● INSTRUCTIONS:
• a. Summarize the passage about the Puvidham Learning Centre in two sentences.
• b. In the passage about the Puvidham Learning Centre, copy out the part starting at "Having grown up" and ending at "in their school.".
• c. Write the next part of the passage about the Puvidham Learning Centre, picking up after its final sentence.

● PASSAGE PROVIDED:
Having grown up and studied in the enormous city of Mumbai, India, Meenakshi Singh and Umesh Chandrasekhar were looking for an alternative way of life. After spending eight years farming organically in the district of Dharmapuri, in the southern Indian state of Tamil Nadu, they decided to work with local farmers to help them convert to organic agriculture – through their children. They started the Puvidham Learning Centre, a school for children of nearby farmers and migrant labourers that aims to make the experiences at school relevant to children’s lives and to give value to the children’s own knowledge. Starting with seven children in 2000, 95 are now enrolled in their school.
While food can be seen as our most precious possession, farming and the production of food is seen as a last option, carried out by those considered incapable of anything else. Education plays a key role in forming this attitude, both among consumers and farmers themselves. “Interventions in rural areas such as our school may be able to make future generations see things in a better perspective. It can teach them that farming can be an educated option for those who decide to stay in the village in spite of the glamour of the city.”Meenakshi wanted to give children in the school the freedom to move, enquire and learn. In contrast to conventional schools, she aims to sharpen and encourage the “inherent sensitivity” and intuition of the child. “Sensitivity creates space for creativity and self-discovery”, Meenakshi says. She talks about sensitivity to animals, plants and nature. In contrast, in conventional schools learning has become fragmented into different subjects, and removed from life itself. Puvidham Learning Centre integrates life and learning, to help children synthesise the knowledge they gain in and outside school. Focusing on “experiential learning”, school activities include drawing, discussions, walks, observations and questions. In groups, children plan how to grow plants on an empty plot, learn about natural pest control, measure their progress, and learn to make a cost-benefit analysis. Children are encouraged to speak about what they already know, and the teacher helps them build on their existing knowledge.

● GIVEN MATERIAL:
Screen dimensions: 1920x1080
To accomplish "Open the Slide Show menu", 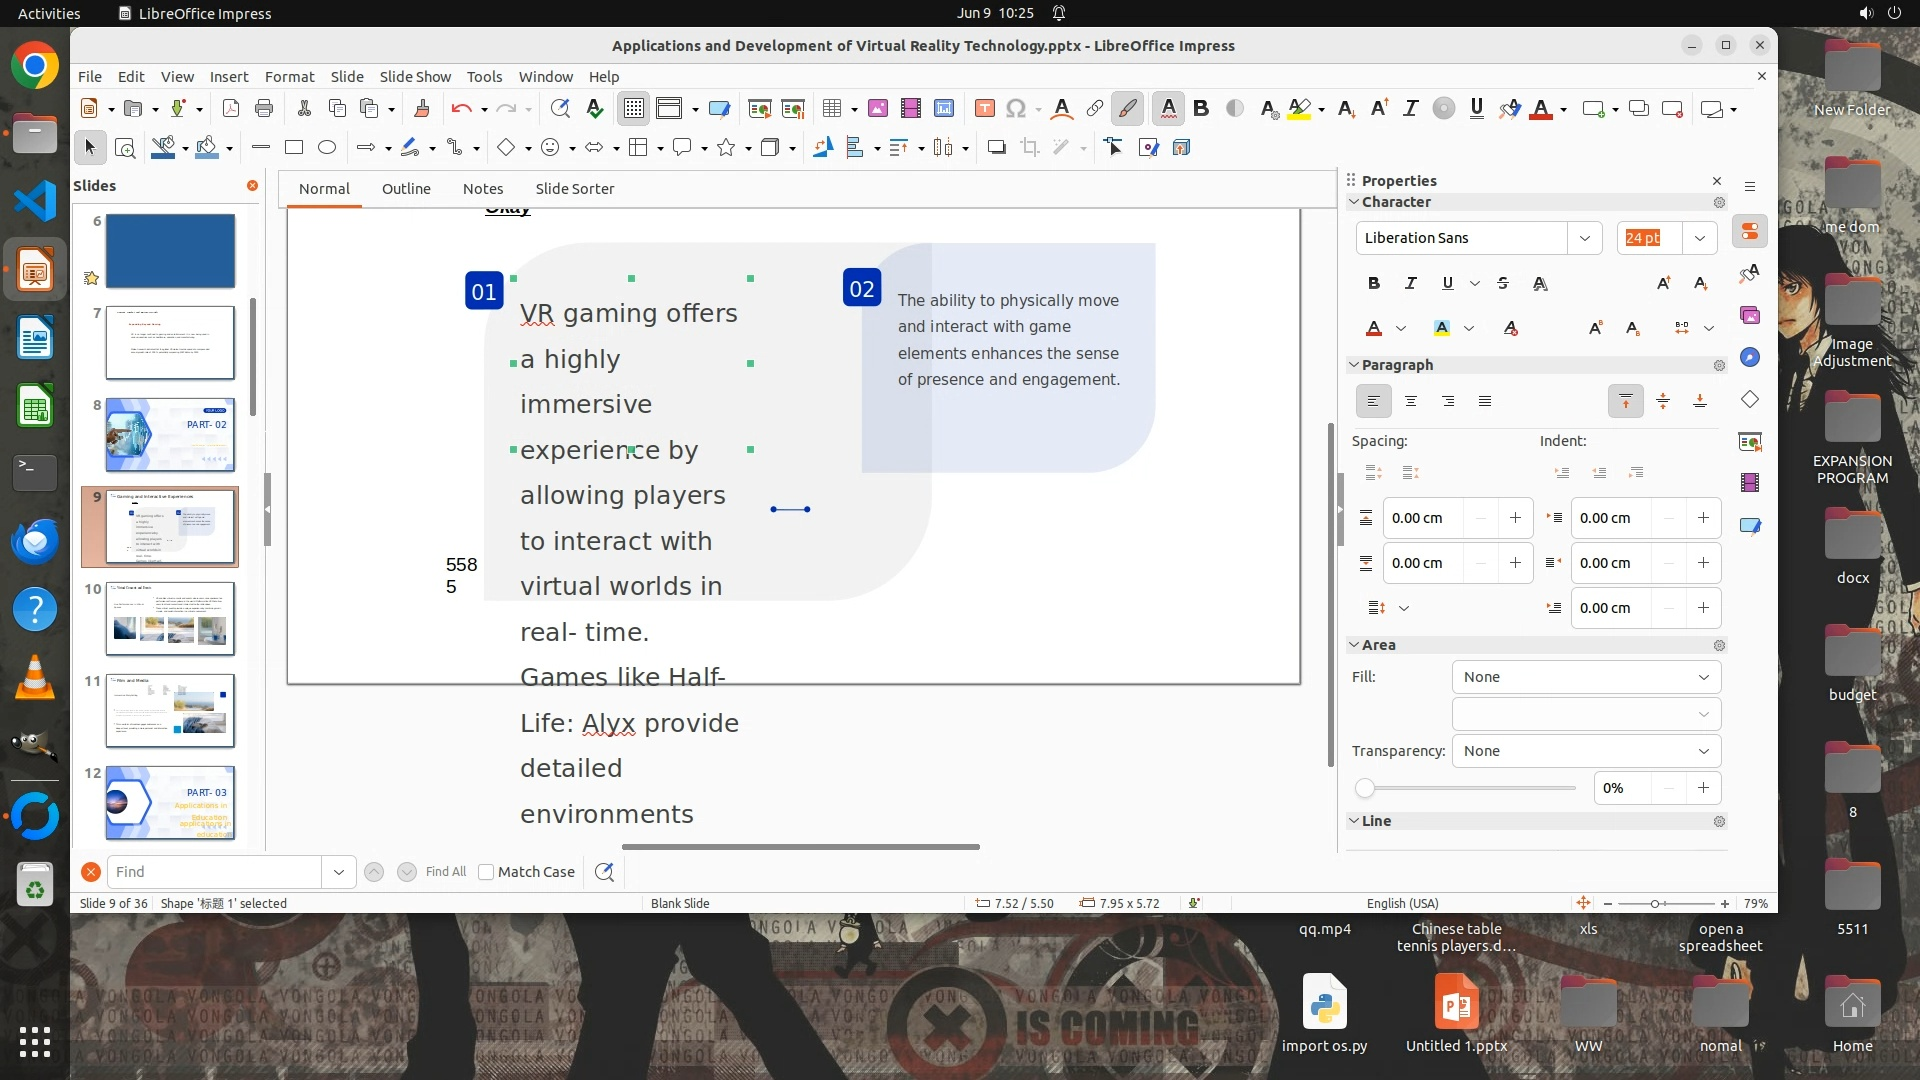I will coord(415,77).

● RESPONSES:
• a. After growing up in Mumbai and spending eight years farming organically in Dharmapuri, Tamil Nadu, Meenakshi Singh and Umesh Chandrasekhar started the Puvidham Learning Centre, a school for children of nearby farmers and migrant laborers that has grown from seven children in 2000 to 95. The school integrates life and learning through experiential activities such as drawing, walks, observations and group plant-growing, encouraging children's sensitivity and building on what they already know.

• b.
Having grown up and studied in the enormous city of Mumbai, India, Meenakshi Singh and Umesh Chandrasekhar were looking for an alternative way of life. After spending eight years farming organically in the district of Dharmapuri, in the southern Indian state of Tamil Nadu, they decided to work with local farmers to help them convert to organic agriculture – through their children. They started the Puvidham Learning Centre, a school for children of nearby farmers and migrant labourers that aims to make the experiences at school relevant to children’s lives and to give value to the children’s own knowledge. Starting with seven children in 2000, 95 are now enrolled in their school.

• c.
Why was it necessary to start this school?
To be frank, the decision to start the school came from my own need to reach out to children. I wanted to allow at least some of them the freedom and happiness I would have appreciated in my school. You see, during my own school years in Mumbai I was unable to understand why I had to go to school at all when I could learn so much more outside the formal educational system. I remember an incident in primary school, when I was wrongly accused of stealing and the teacher did not think it necessary to apologise to me, making me feel worthless. Occurrences like these, in the same way as the existing examination system, made me start questioning whether the school existed to turn me into a good person or only into someone who fitted someone else’s ideal. School distanced me from my mother because she was not able to share what I learned and I was not able to explain it in the language she knew.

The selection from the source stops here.